To give more color I chose two varieties of sweet potatoes: traditional orange ones and white Japanese or Murasaki ones.
Simply peel the potatoes and cut them in sticks, more or less of the same size (so that they will cook evenly!!).
Preheat your oven to 400 degrees, toss the potato sticks in a bowl altogether with the oil + apple cider vinegar + paprika + salt (optional) and mix well.
I added the apple sider vinegar to balance the potato sweetness and the paprika to give an extra touch of flavor.
Spread out the fries in a single layer onto a baking sheet that is lined with parchment paper. You might need two trays to do this evenly. It is very important that the potato sticks will not touch each other to get crispy on each side.
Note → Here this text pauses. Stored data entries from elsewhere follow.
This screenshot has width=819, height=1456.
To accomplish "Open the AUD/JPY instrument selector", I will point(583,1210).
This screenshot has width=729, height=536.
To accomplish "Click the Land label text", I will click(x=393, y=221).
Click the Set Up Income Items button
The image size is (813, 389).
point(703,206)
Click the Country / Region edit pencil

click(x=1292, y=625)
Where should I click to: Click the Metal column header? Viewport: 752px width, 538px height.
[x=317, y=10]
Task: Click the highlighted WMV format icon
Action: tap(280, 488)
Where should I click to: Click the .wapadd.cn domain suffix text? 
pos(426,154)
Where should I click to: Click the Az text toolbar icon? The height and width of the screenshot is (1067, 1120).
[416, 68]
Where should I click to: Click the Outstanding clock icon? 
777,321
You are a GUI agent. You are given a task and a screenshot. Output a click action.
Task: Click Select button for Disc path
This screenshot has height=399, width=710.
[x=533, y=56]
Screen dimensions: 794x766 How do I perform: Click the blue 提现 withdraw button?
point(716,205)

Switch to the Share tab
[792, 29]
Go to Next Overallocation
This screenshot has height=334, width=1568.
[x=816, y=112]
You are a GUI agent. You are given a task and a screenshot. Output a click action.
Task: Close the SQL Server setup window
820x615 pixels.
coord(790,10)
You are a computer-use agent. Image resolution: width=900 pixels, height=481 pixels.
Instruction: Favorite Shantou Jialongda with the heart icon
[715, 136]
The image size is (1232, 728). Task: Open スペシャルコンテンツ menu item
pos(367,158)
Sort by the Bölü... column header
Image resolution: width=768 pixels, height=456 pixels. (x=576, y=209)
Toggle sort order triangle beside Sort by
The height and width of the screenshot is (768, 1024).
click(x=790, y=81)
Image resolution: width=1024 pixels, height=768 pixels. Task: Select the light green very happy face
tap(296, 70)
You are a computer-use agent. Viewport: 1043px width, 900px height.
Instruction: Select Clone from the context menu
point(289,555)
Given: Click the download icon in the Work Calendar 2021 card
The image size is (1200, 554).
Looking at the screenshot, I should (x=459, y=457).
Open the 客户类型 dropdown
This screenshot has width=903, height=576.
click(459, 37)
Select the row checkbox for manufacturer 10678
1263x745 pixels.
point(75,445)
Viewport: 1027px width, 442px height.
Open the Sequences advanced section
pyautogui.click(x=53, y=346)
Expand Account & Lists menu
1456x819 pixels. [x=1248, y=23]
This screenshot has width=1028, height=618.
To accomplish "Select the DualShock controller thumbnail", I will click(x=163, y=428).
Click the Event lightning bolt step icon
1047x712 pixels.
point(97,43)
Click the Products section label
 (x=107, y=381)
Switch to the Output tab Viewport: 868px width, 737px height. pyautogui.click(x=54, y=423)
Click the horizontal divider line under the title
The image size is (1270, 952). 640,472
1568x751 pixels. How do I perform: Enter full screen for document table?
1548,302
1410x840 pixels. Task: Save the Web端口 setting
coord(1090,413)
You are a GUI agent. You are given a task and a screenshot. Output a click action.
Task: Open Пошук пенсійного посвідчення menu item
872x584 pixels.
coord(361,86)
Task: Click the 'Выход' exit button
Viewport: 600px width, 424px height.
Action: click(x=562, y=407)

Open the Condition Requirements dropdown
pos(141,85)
Bake for 30 minutes or until brown and crisp, flip one or two times for a nice and crisp result.
The avocado aioli is such a simple and addictive dip: while roasting the potatoes throw in few garlic cloves.
Yes, for the dip you can use fresh garlic but the roasted one is really at another level: creamy, not too strong, intense…simply better!!
In a small bowl combine the ingredients: mashed garlic + avocado + lemon + vegan mayo + pinch of salt (you can use regular one but I’m allergic to eggs and I really really wanted to try it!!). Simply mix the ingredients. You can also use a food processor and pulse until smooth and creamy.
For the best dip the avocado needs to be ripen and creamy!!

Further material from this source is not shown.